Son de cloche similaire chez Transparency International France, où l'on regrette que les députés n'aient finalement pas sauté le pas :
#IRFM : "Cette réforme attendue devrait permettre de mettre fin aux usages inappropriés de l’#IRFM, mais les parlementaires doivent aller jusqu’au bout de la démarche en assurant la transparence de ces dépenses." Marc-André Feffer @TI_France https://t.co/1cjKh3s5Fw
— Transparency France (@TI_France) 30 novembre 2017
« On sait très bien que le contrôle sans transparence est inefficace à terme », dénonce Tangui Morlier. Selon lui, « la France se dirige donc tranquillement vers un futur scandale autour des frais de mandat des parlementaires, comme l'Angleterre en a connu il y a quelques années ».
S’inspirant du modèle britannique, Regards Citoyens plaidait pour une publication au fil de l’eau du détail des dépenses des parlementaires (un peu à l’image de ce que fait notamment la députée Paula Forteza). « Pour la rendre acceptable au citoyen et montrer que cette indemnité est légitime, il faut montrer à quoi elle sert et comment elle est utilisée. Le simple contrôle ne suffira donc pas », avait mis en garde l’association responsable du site « NosDéputés.fr ».
« Un parlementaire sachant que sa dépense sera rendue publique sera sans doute encore plus attentif à la légitimité de ses demandes. De plus, la transparence permettra, grâce à d’éventuels doutes soulevés par la société civile, d’accompagner et guider le contrôle afin d’identifier les problèmes potentiels, d’offrir un contrôle du contrôleur, et donc de réellement rétablir la confiance. Cette alliance entre organisme de contrôle parlementaire et société civile peut permettre d’alléger les frais administratifs nécessaires à ce contrôle » argumentait Regards Citoyens durant les débats autour des lois Confiance.

* * *

* **CONSIGNE**
Citez en entier, sans rien y changer, le texte sur la transparence des frais de mandat des parlementaires.

* * *

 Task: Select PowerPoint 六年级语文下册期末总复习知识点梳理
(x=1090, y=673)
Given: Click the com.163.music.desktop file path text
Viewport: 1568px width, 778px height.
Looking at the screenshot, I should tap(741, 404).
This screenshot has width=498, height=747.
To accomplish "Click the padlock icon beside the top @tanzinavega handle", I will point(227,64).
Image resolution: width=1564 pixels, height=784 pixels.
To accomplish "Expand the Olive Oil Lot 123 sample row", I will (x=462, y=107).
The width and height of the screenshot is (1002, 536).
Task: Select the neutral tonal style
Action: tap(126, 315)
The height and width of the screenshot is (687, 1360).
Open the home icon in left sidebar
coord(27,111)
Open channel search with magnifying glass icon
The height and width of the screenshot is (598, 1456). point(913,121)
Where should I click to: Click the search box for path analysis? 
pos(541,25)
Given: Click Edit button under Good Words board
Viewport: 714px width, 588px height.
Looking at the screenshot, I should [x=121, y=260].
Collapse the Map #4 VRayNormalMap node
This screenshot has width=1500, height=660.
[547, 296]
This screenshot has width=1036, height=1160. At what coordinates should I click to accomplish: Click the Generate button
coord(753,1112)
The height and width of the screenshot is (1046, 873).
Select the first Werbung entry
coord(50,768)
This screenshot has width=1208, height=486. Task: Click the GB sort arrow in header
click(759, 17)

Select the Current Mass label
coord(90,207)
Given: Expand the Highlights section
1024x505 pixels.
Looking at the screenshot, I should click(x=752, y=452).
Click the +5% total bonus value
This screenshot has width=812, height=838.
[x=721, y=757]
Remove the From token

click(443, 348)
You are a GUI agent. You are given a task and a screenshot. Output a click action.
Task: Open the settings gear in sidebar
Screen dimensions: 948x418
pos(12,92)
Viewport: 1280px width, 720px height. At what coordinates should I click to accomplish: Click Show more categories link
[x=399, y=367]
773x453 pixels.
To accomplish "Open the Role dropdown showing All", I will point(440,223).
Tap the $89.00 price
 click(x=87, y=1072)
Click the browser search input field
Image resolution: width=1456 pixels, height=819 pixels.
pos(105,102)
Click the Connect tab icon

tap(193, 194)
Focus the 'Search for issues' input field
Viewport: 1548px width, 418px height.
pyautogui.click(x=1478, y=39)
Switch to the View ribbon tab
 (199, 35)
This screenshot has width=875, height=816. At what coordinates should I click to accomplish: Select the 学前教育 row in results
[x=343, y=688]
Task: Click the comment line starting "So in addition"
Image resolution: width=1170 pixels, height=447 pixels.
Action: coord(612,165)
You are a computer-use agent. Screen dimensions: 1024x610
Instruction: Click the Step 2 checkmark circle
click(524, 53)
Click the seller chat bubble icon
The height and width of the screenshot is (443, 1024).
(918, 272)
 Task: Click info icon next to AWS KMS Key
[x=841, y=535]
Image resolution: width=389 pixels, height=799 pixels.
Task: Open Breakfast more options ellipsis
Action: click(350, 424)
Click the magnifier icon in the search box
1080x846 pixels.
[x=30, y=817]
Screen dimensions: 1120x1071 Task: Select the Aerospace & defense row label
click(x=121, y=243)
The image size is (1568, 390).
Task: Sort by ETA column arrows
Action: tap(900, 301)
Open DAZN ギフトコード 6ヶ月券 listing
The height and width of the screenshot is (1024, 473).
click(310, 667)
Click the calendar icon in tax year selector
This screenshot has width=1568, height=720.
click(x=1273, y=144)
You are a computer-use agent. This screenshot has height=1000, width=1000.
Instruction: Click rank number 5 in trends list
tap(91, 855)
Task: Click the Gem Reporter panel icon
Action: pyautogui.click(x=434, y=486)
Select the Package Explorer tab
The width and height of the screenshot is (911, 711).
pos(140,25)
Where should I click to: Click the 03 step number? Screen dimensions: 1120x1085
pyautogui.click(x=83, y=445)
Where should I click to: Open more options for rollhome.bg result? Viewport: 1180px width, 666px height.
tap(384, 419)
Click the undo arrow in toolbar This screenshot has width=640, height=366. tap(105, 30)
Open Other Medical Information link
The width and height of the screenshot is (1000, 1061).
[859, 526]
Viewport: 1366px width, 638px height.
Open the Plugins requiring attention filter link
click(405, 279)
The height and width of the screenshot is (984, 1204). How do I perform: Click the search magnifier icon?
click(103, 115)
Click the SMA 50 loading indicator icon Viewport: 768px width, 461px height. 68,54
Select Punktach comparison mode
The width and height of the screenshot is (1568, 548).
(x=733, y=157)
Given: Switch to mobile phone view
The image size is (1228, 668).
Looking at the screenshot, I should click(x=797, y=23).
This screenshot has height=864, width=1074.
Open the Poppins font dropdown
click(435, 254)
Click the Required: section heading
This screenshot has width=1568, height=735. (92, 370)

* * *

* **RÉSULTAT**
Son de cloche similaire chez Transparency International France, où l'on regrette que les députés n'aient finalement pas sauté le pas :
#IRFM : "Cette réforme attendue devrait permettre de mettre fin aux usages inappropriés de l’#IRFM, mais les parlementaires doivent aller jusqu’au bout de la démarche en assurant la transparence de ces dépenses." Marc-André Feffer @TI_France https://t.co/1cjKh3s5Fw
— Transparency France (@TI_France) 30 novembre 2017
« On sait très bien que le contrôle sans transparence est inefficace à terme », dénonce Tangui Morlier. Selon lui, « la France se dirige donc tranquillement vers un futur scandale autour des frais de mandat des parlementaires, comme l'Angleterre en a connu il y a quelques années ».
S’inspirant du modèle britannique, Regards Citoyens plaidait pour une publication au fil de l’eau du détail des dépenses des parlementaires (un peu à l’image de ce que fait notamment la députée Paula Forteza). « Pour la rendre acceptable au citoyen et montrer que cette indemnité est légitime, il faut montrer à quoi elle sert et comment elle est utilisée. Le simple contrôle ne suffira donc pas », avait mis en garde l’association responsable du site « NosDéputés.fr ».
« Un parlementaire sachant que sa dépense sera rendue publique sera sans doute encore plus attentif à la légitimité de ses demandes. De plus, la transparence permettra, grâce à d’éventuels doutes soulevés par la société civile, d’accompagner et guider le contrôle afin d’identifier les problèmes potentiels, d’offrir un contrôle du contrôleur, et donc de réellement rétablir la confiance. Cette alliance entre organisme de contrôle parlementaire et société civile peut permettre d’alléger les frais administratifs nécessaires à ce contrôle » argumentait Regards Citoyens durant les débats autour des lois Confiance.